• **What you are asked to do**
Render the records below as a Markdown table with two columns, Row and Line, with one numbered row for each line and no blank lines. Leave the pictures out.
- - - -
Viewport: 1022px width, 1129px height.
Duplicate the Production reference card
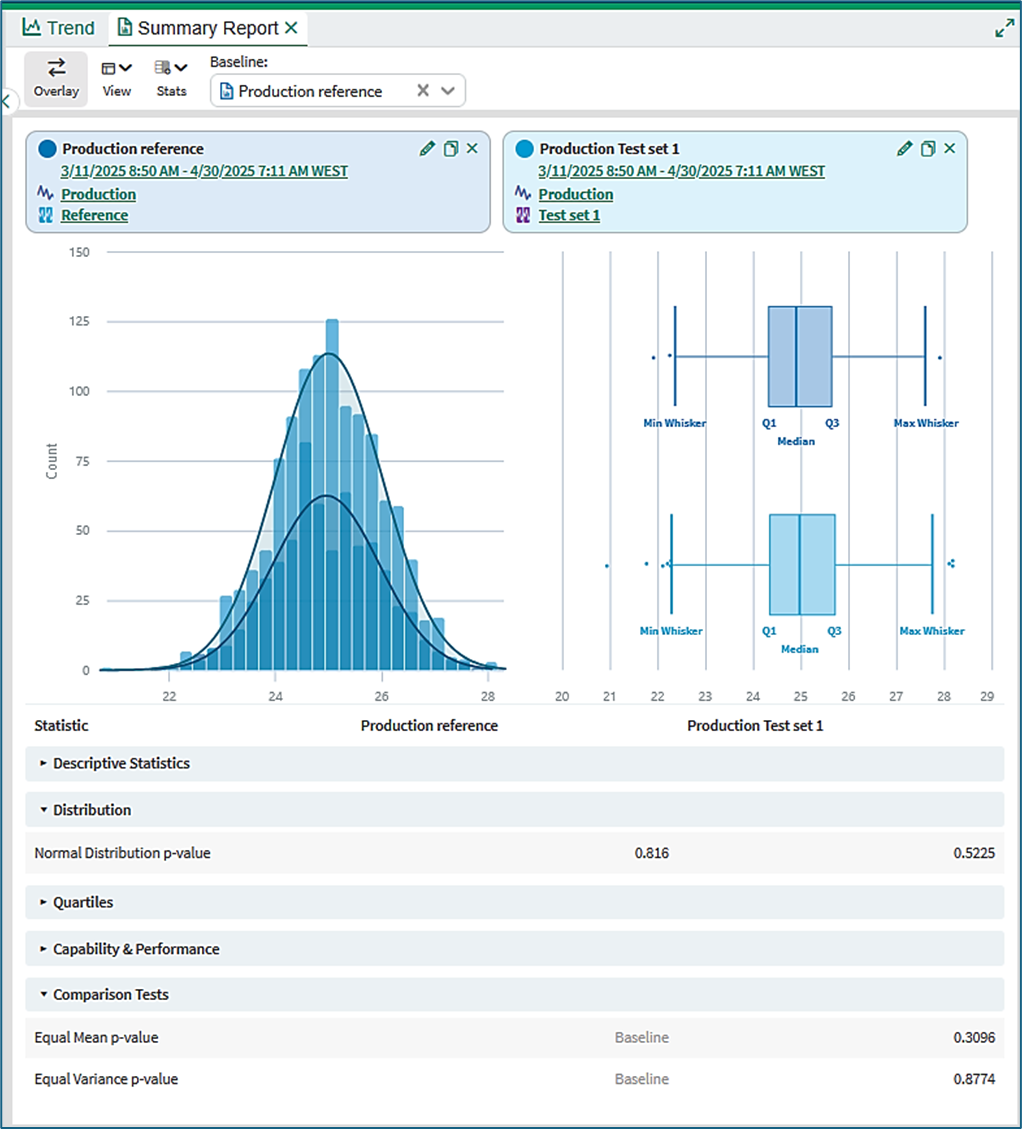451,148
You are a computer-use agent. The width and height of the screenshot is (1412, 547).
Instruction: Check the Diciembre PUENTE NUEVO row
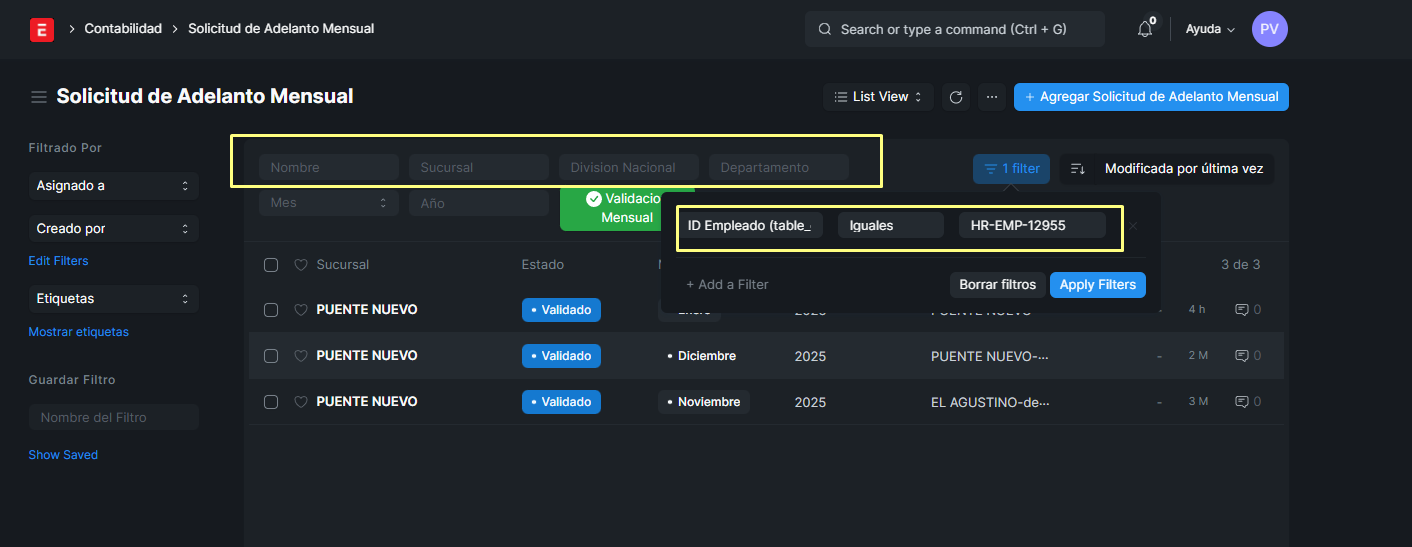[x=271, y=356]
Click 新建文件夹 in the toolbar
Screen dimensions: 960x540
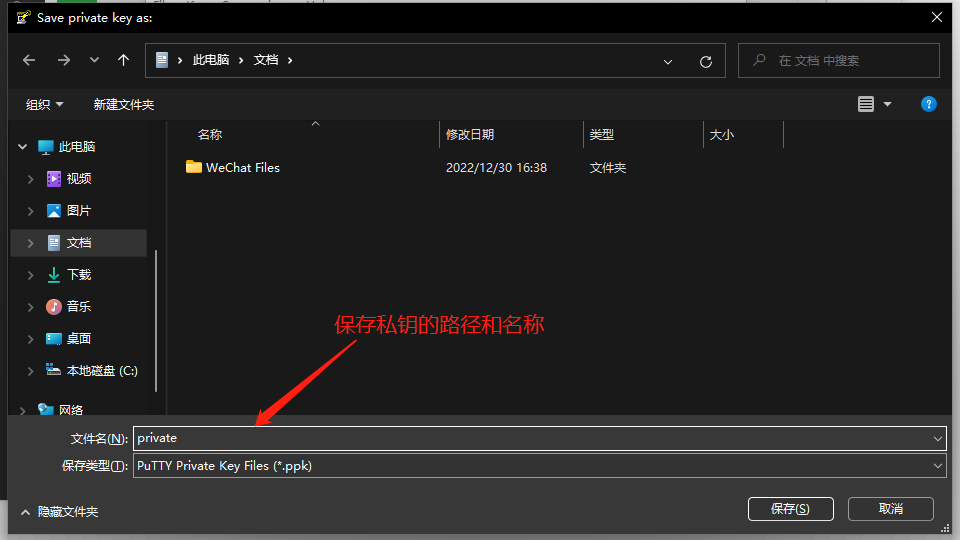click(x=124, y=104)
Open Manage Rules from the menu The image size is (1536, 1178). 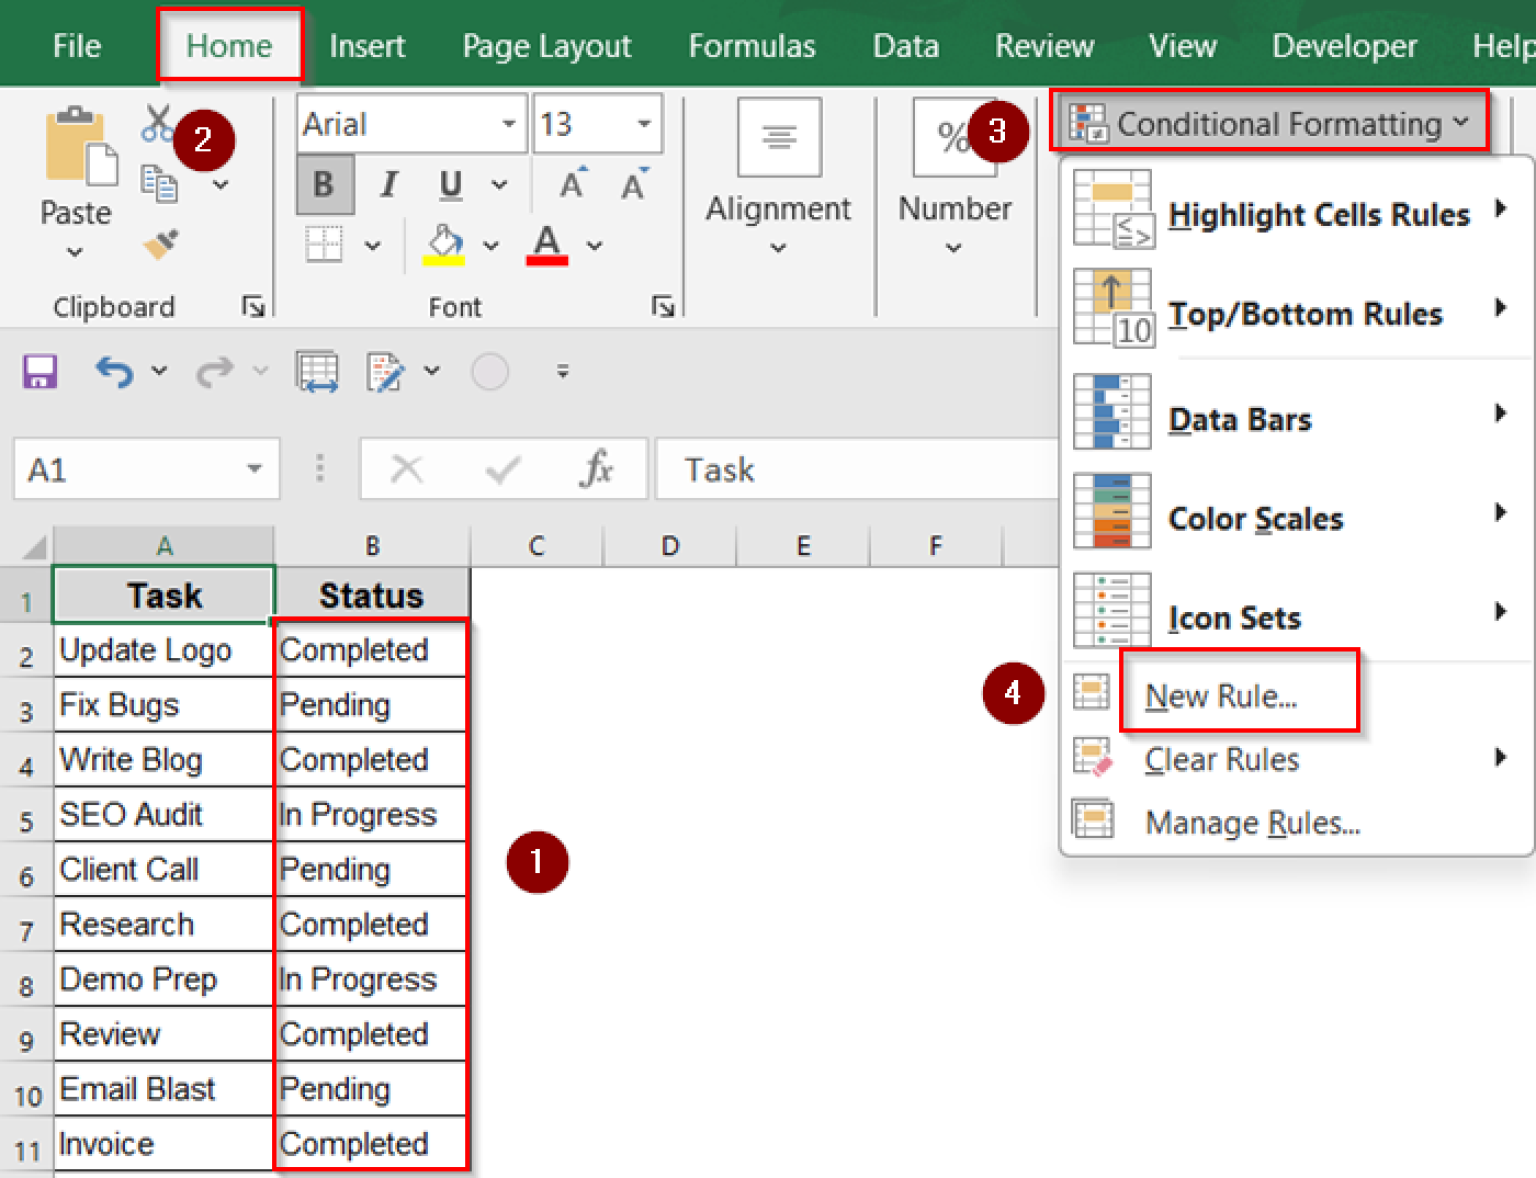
- - - -
• **Result**
| Row | Line |
|---|---|
| 1 | Viewport: 1022px width, 1129px height. |
| 2 | Duplicate the Production reference card |
| 3 | 451,148 |
| 4 | You are a computer-use agent. The width and height of the screenshot is (1412, 547). |
| 5 | Instruction: Check the Diciembre PUENTE NUEVO row |
| 6 | [x=271, y=356] |
| 7 | Click 新建文件夹 in the toolbar |
| 8 | Screen dimensions: 960x540 |
| 9 | click(x=124, y=104) |
| 10 | Open Manage Rules from the menu The image size is (1536, 1178).  |